До полудня к постели больного были приглашены советник и домохозяин Мербицер. «Господа, — обратился к ним больной, — днем я намерен изъявить свою последнюю волю, и на эшафоте, куда возвела меня природа, я скажу три предсмертных речи, как это разрешалось в Афинах осужденным;[151] но уже сейчас я хочу приступить к оглашению завещания, прежде чем составлю второе или, лучше сказать, кодицилл к первому. Все мои писания мой друг Лейбгебер должен упаковать и принять на хранение, как только сам я буду упакован в последний конверт с надписанным адресом. — Далее, я желаю и требую, чтобы меня беспрекословно (поскольку я ссылаюсь на прецедент датских королей, старинных австрийских герцогов и знатных испанцев, из коих первые приказывали себя погребать в своих доспехах, вторые — в львиных шкурах, а третьи — в жалких капуцинских рубищах), итак, повторяю, — чтобы меня беспрекословно пересадили на грядку иного мира, не вынимая из старого стручка, в котором я цвел в здешнем мире; короче говоря, таким, каков я есть и каким я здесь изъявляю сию волю. Это второе распоряжение вынуждает меня сделать и третье: пусть женщине, обмывающей мертвых, заплатят, но с тем, чтобы немедленно прогнать ее, так как в течение всей моей жизни я одинаково люто ненавидел двух женщин — ту, которая вмывает нас сюда, и ту, которая вымывает нас отсюда, хотя вторая нас моет в большей лохани, чем первая: я подразумеваю повивальную бабку и обмывальщицу покойников. Пусть она даже пальцем не коснется меня, и вообще да не посмеет этого делать никто, кроме моего Генриха».

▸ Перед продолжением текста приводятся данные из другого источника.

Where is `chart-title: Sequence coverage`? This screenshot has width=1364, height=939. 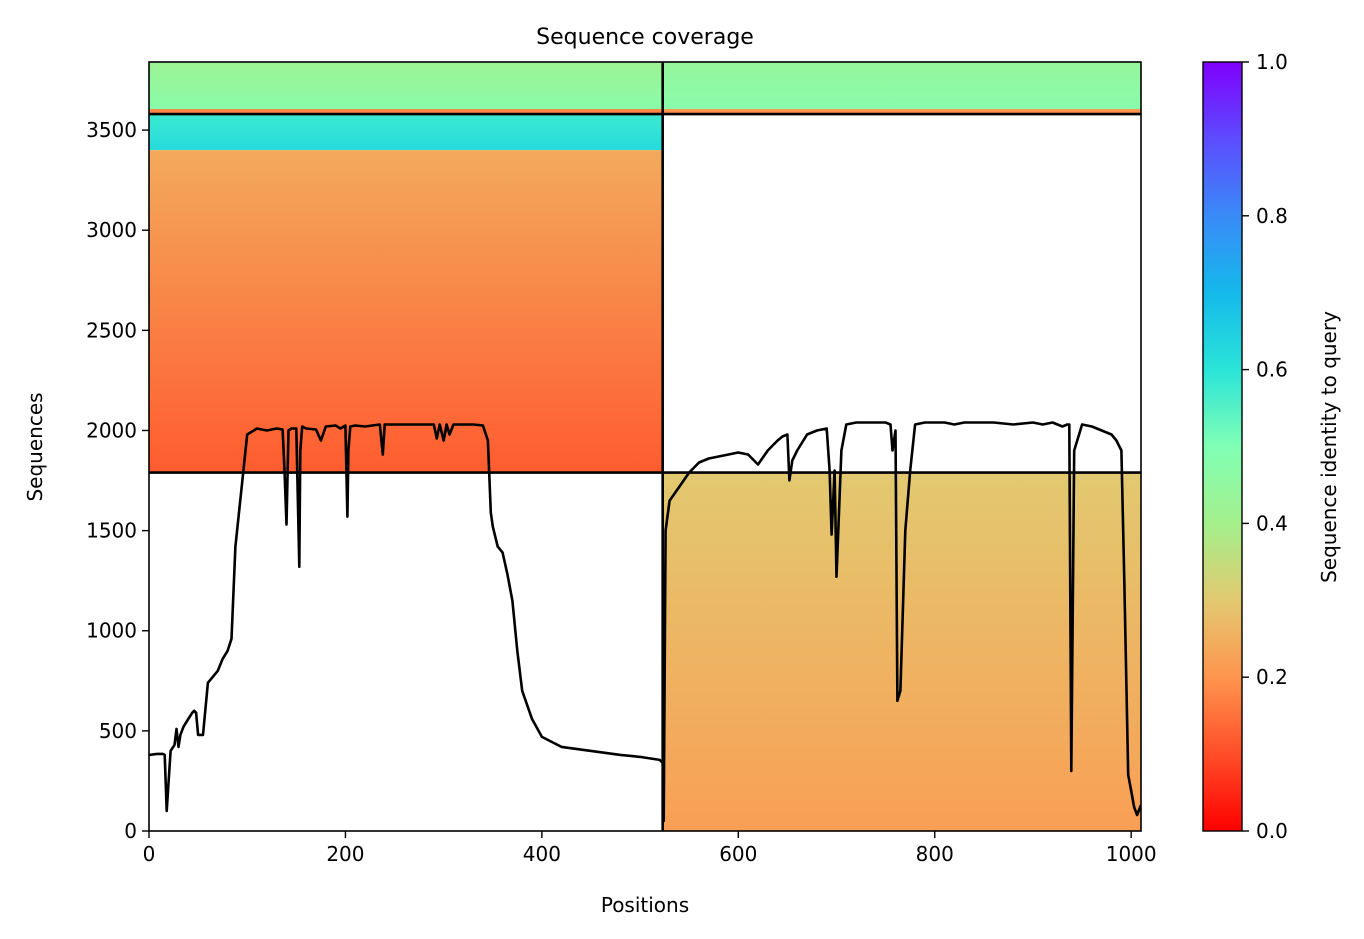 chart-title: Sequence coverage is located at coordinates (645, 38).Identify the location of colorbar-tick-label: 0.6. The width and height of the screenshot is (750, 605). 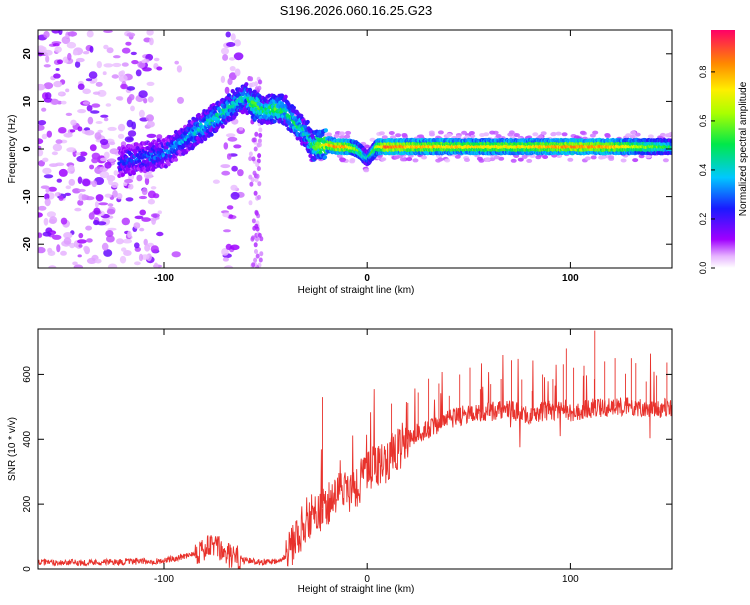
(703, 122).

Неприязнь Зибенкэза к этим служительницам жизни и смерти, как я полагаю, вызвана той же причиной, что и моя собственная, а именно деспотизмом и корыстолюбием, с которым эти две плантаторши и пайщицы колыбелей и гробов давят и жмут нас в часы величайшей радости и величайшего горя, когда мы наиболее беззащитны.

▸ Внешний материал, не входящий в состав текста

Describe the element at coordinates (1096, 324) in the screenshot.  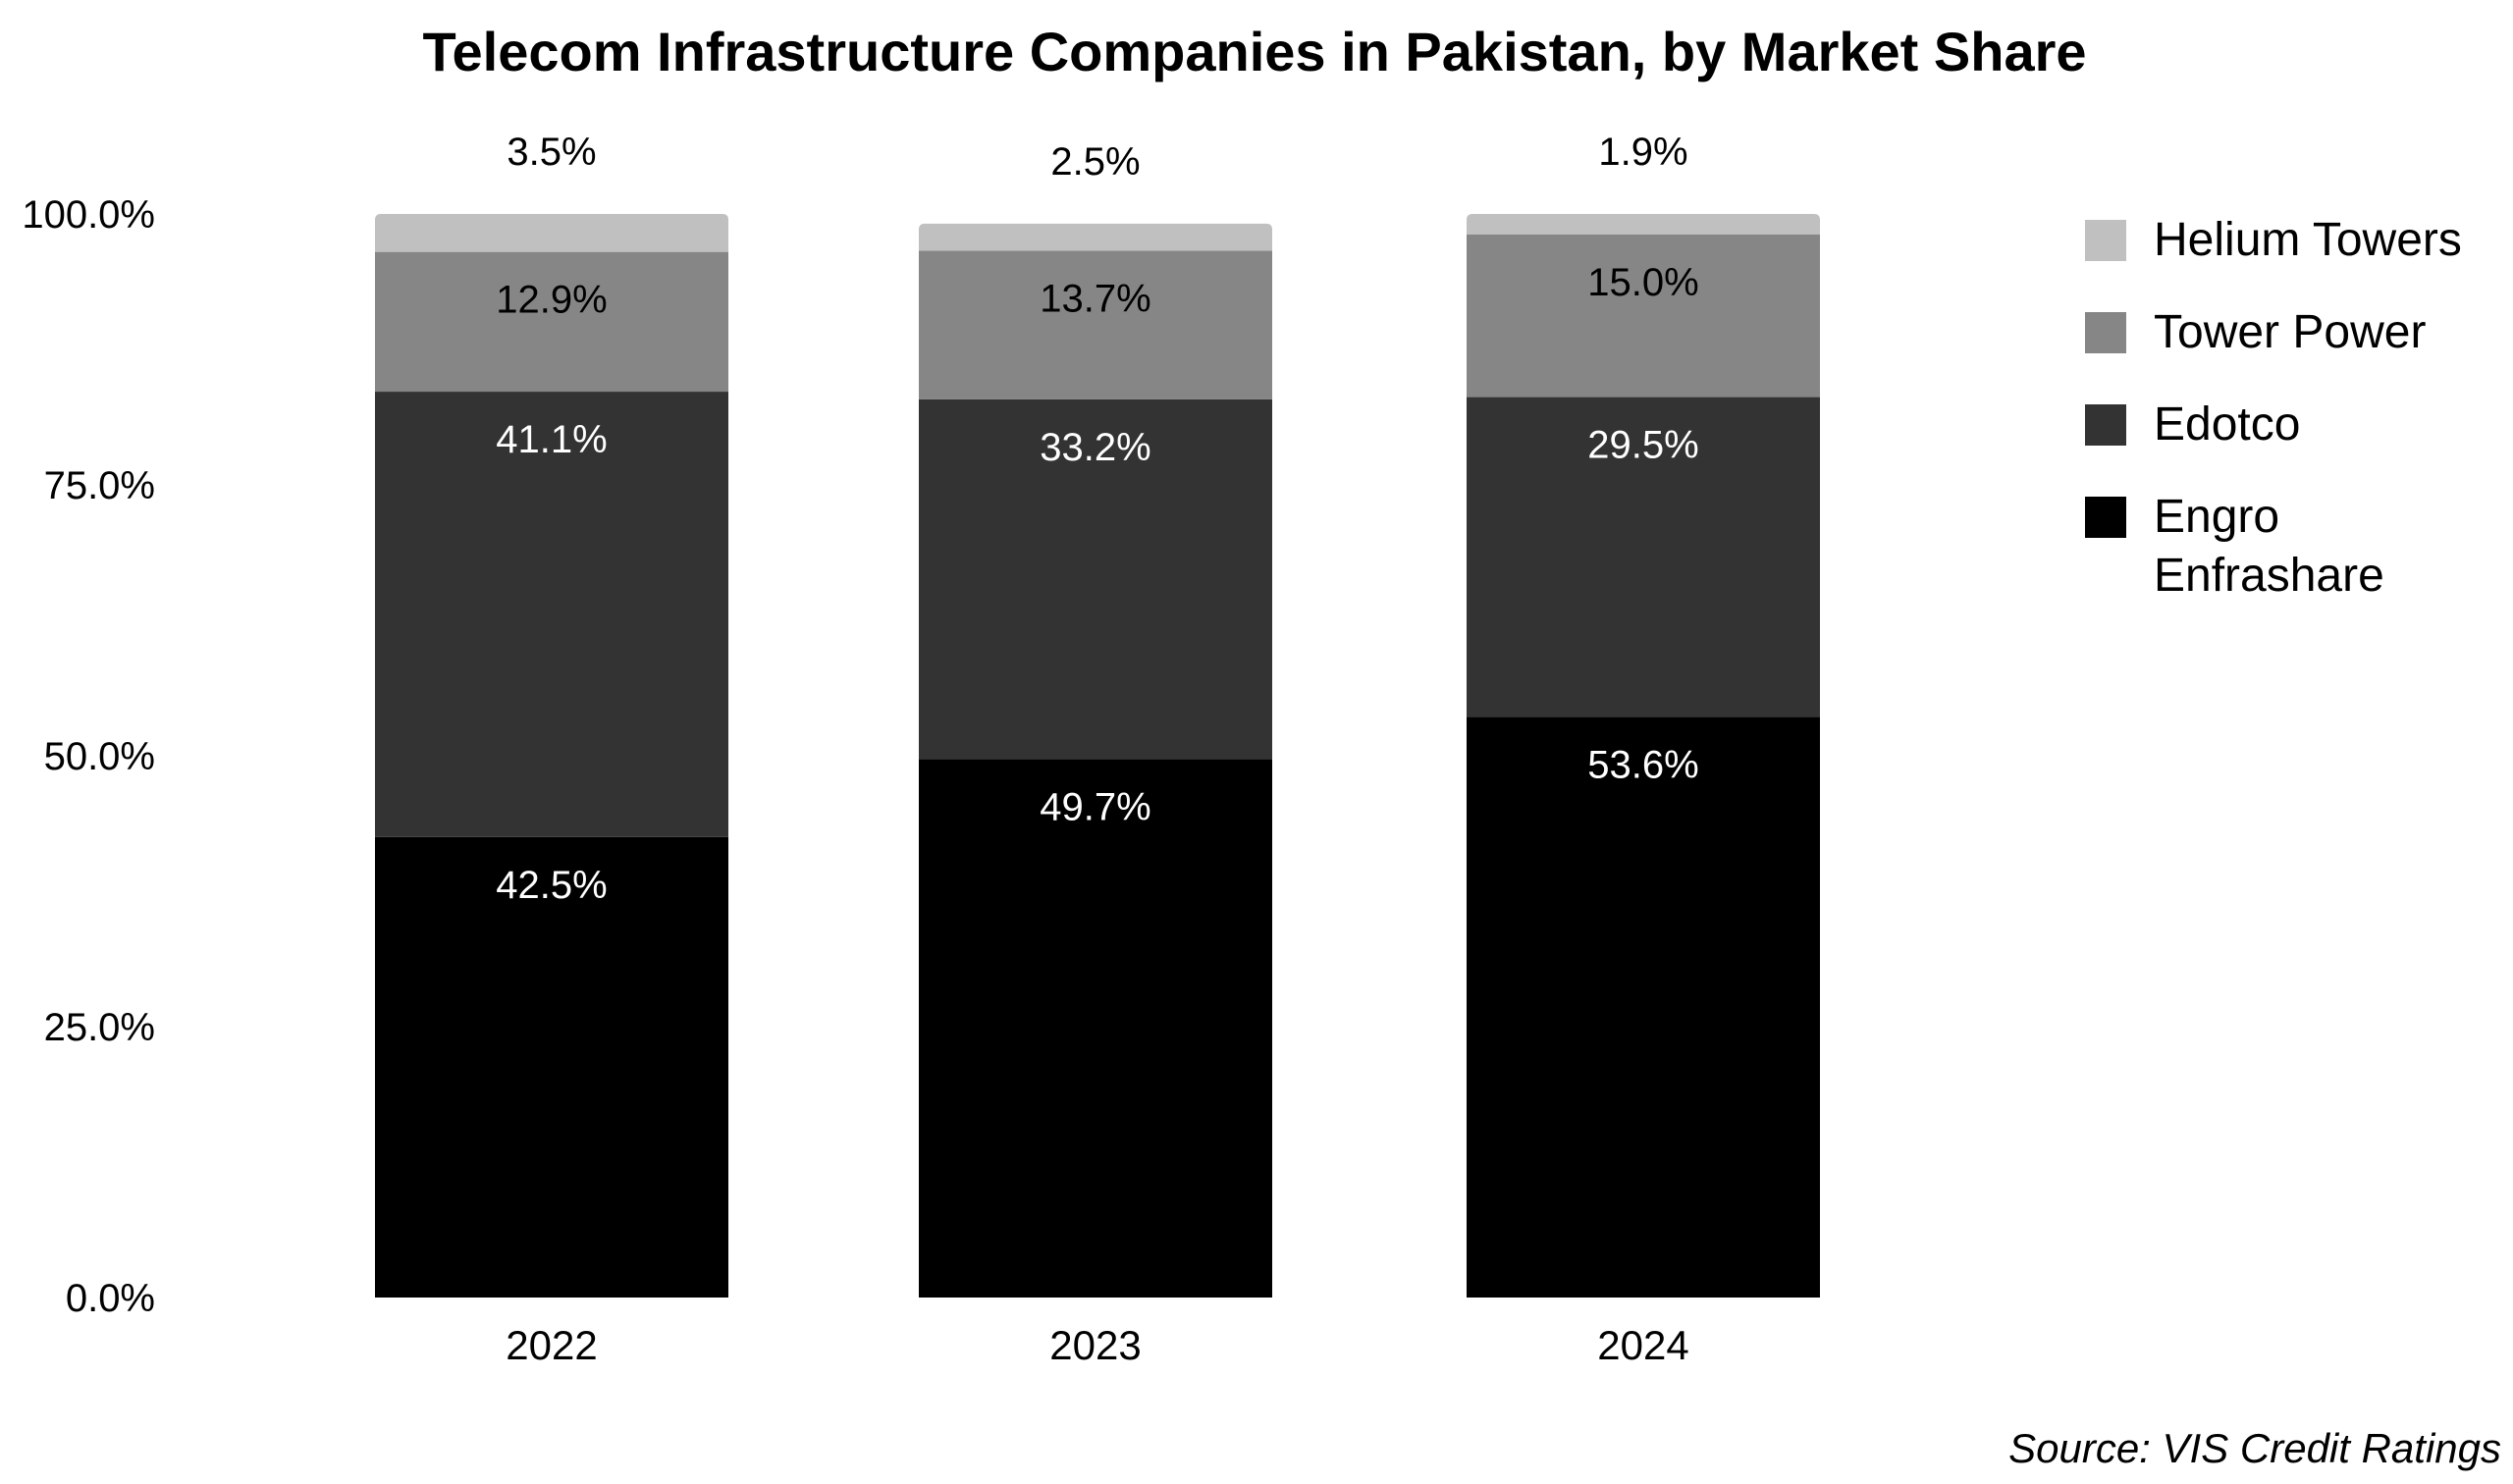
I see `bar-segment-tower-power-2023` at that location.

«Далее, я желаю, чтобы, как только на моем лице запечатлеются признаки кончины, Генрих навеки прикрыл и защитил его нашей длинношеей маской, которую я принес сверху из старого сундука. Я хочу также, чтобы, удаляясь с лугов моего прошлого и не слыша за собою ничего, кроме шелеста осенних трав, я имел на груди хоть искусственный букет моей жены как жетон или фишку утраченных радостей. С таким бутафорским знаком отличия пристойнее всего уходить из жизни, угощающей нас столькими паштетами с картонной крышкой и воздушной начинкой. — Наконец, я не хочу, чтобы меня провожали колокольным звоном; подобно тому, как посетителей Карлсбада башенный сторож при въезде и при выезде приветствует звуками рога, нас, хилых и недолговечных посетителей источника жизни, встречают и провожают колокольной музыкой с церковных башен; однако услуги церковного причта нам обходятся не так дешево, как приветствия карлсбадского сторожа, который за оба трубных салюта рассчитывает получить лишь три чеканных портрета суверена».